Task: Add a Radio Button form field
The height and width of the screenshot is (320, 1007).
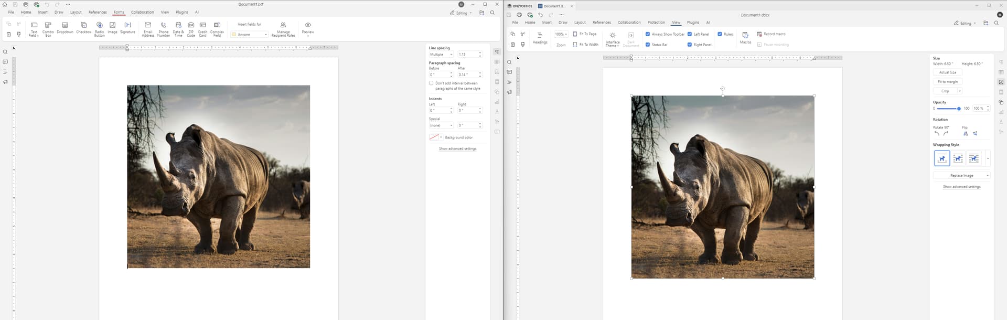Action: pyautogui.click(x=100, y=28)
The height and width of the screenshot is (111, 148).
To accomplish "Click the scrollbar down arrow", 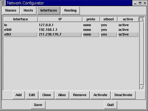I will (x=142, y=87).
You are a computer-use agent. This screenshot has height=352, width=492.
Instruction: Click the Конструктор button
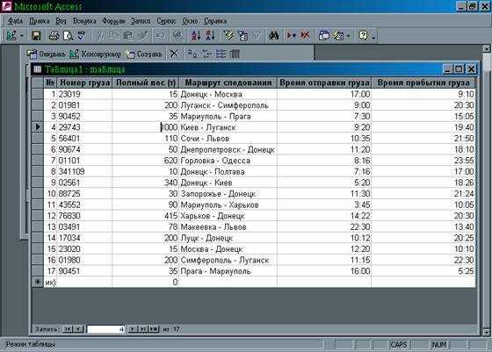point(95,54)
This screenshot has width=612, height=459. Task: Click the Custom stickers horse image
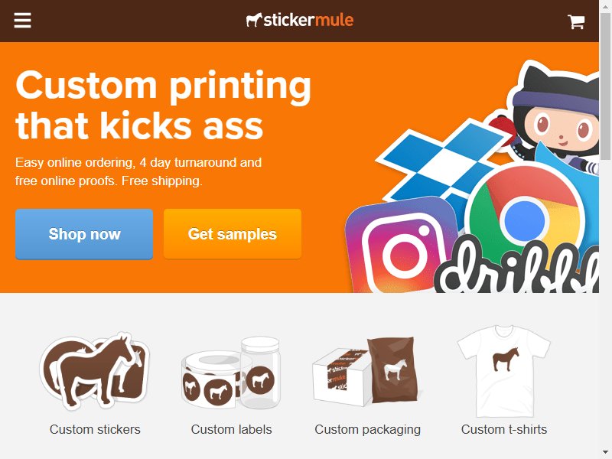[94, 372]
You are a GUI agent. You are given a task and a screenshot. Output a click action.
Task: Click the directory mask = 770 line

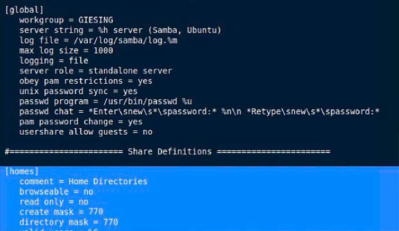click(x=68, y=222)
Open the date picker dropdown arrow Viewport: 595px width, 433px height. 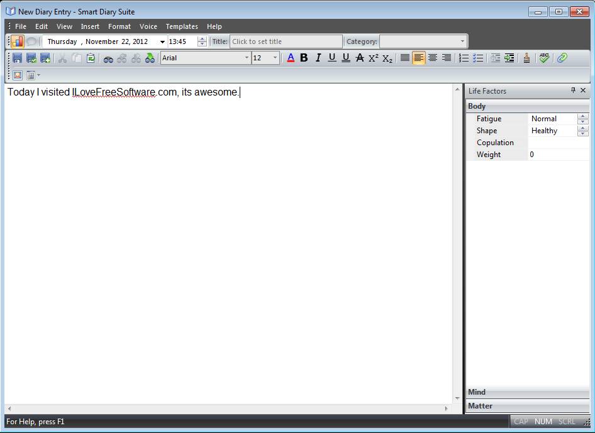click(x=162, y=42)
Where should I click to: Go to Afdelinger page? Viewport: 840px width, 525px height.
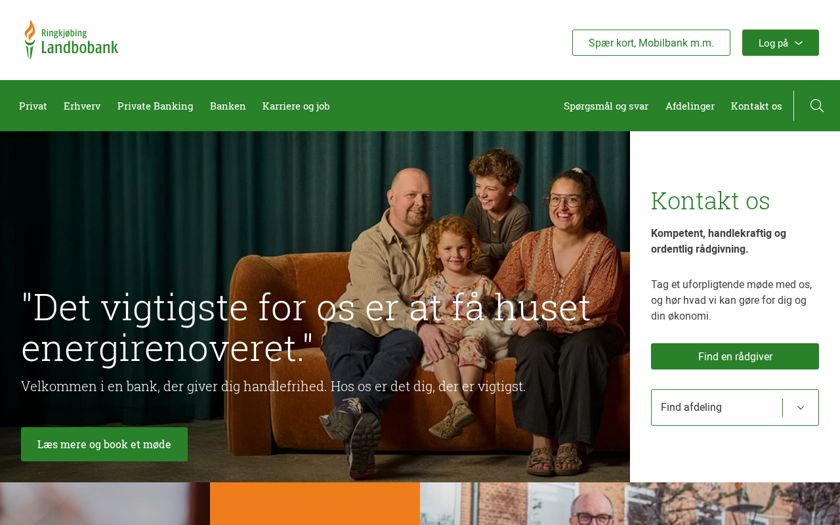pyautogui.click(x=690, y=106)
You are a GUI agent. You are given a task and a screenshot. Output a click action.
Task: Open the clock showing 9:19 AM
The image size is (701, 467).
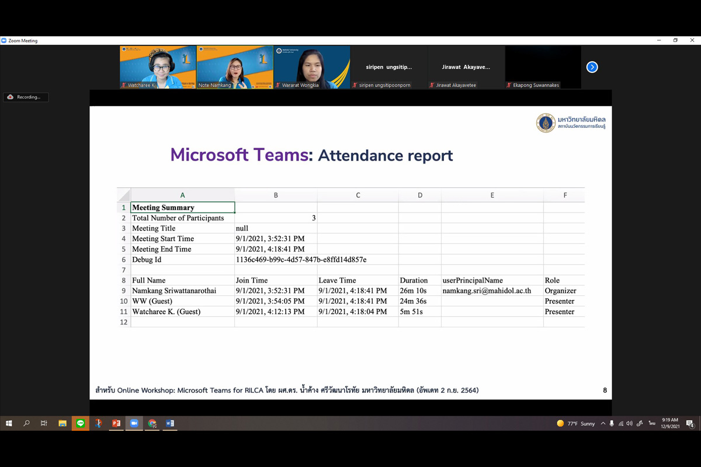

[Activity]:
Exactly as written, give again every line from the one containing "Where should I" through the last line of the material, both included, with the pictures left out.

[Response to the task]:
Where should I click to: Go to Afdelinger page? Viewport: 840px width, 525px height.
pyautogui.click(x=690, y=106)
You are a GUI agent. You are given a task and a screenshot. Output a click action.
Task: Open the clock showing 9:19 AM
The image size is (701, 467).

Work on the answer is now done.